Nothing outside the range is wanted. Repeat exactly the lines below from the one with "Task: Focus the" through the one with "The image size is (687, 206).".

» LISTED RECORDS:

################

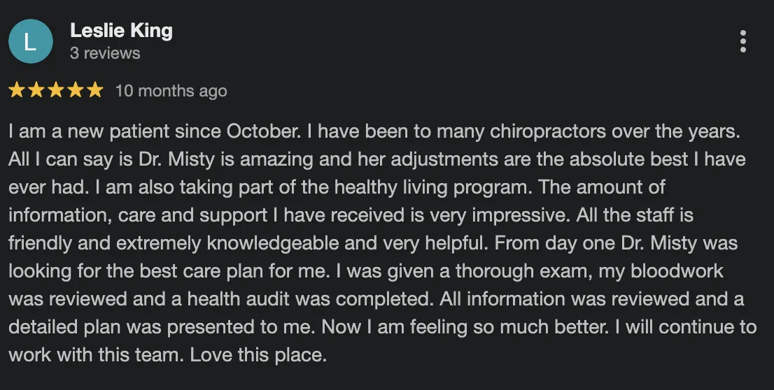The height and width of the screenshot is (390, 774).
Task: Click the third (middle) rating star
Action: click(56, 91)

################

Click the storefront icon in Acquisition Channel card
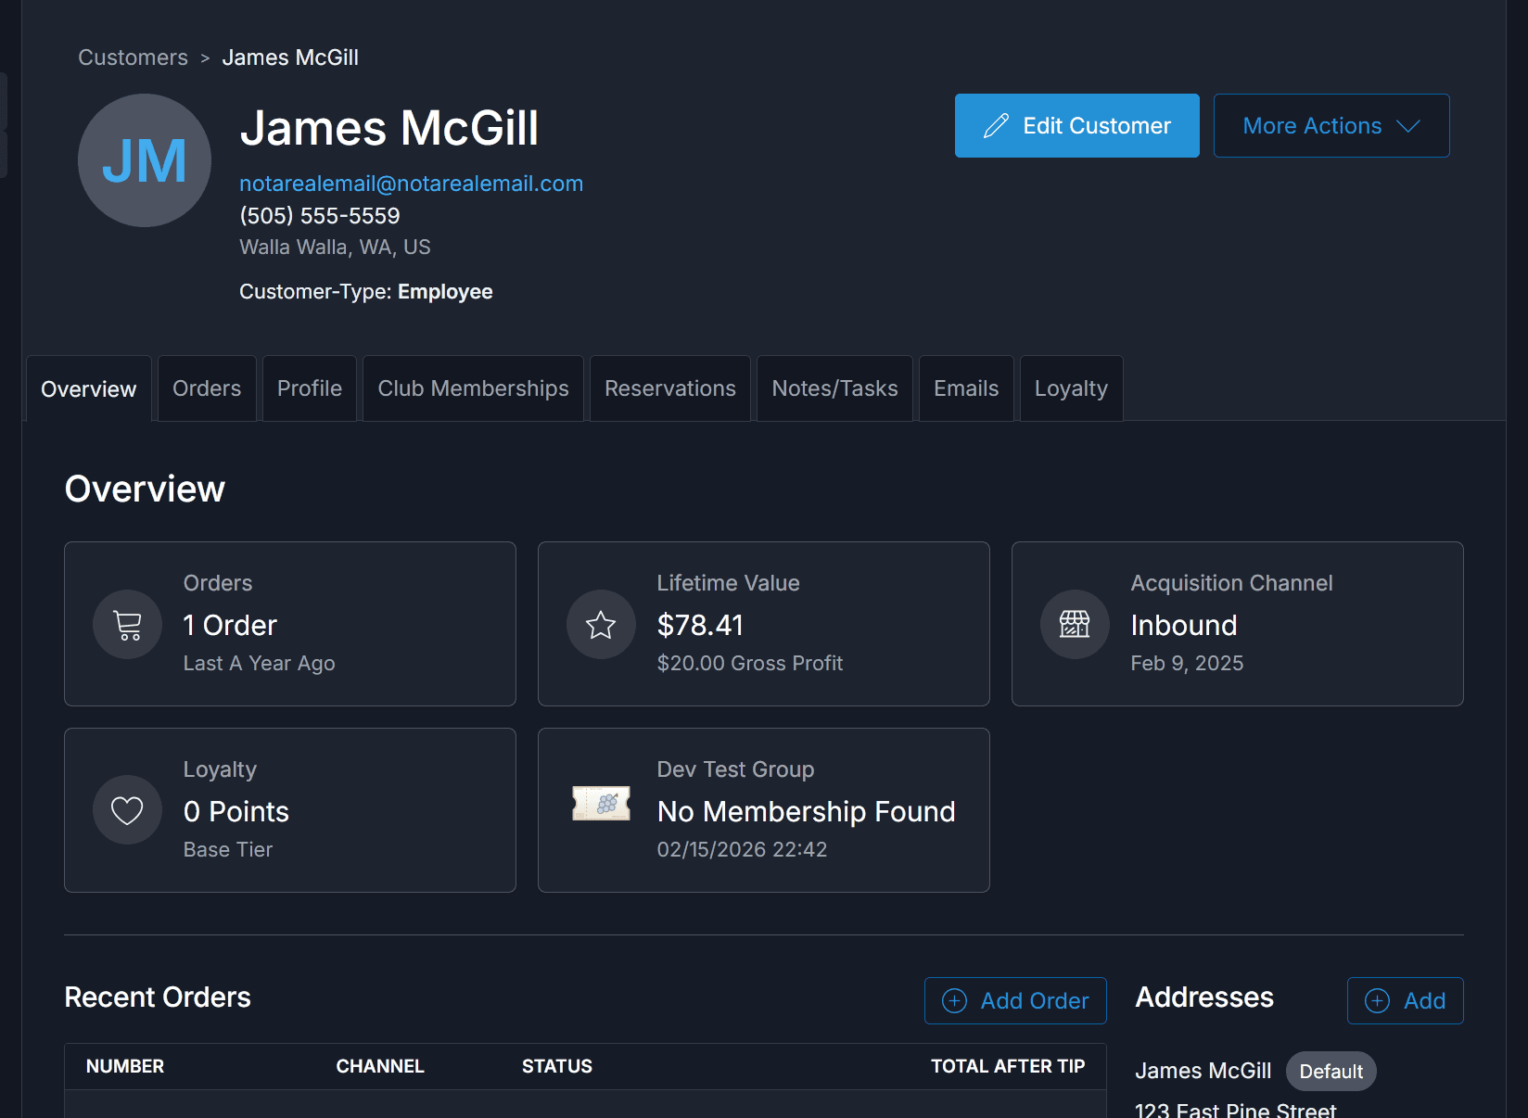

################

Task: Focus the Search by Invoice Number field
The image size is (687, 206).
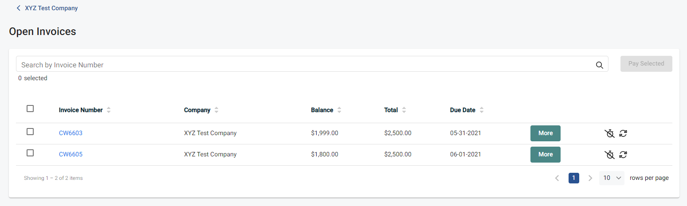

################

» EXPECTED ANSWER:
Task: Focus the Search by Invoice Number field
The image size is (687, 206).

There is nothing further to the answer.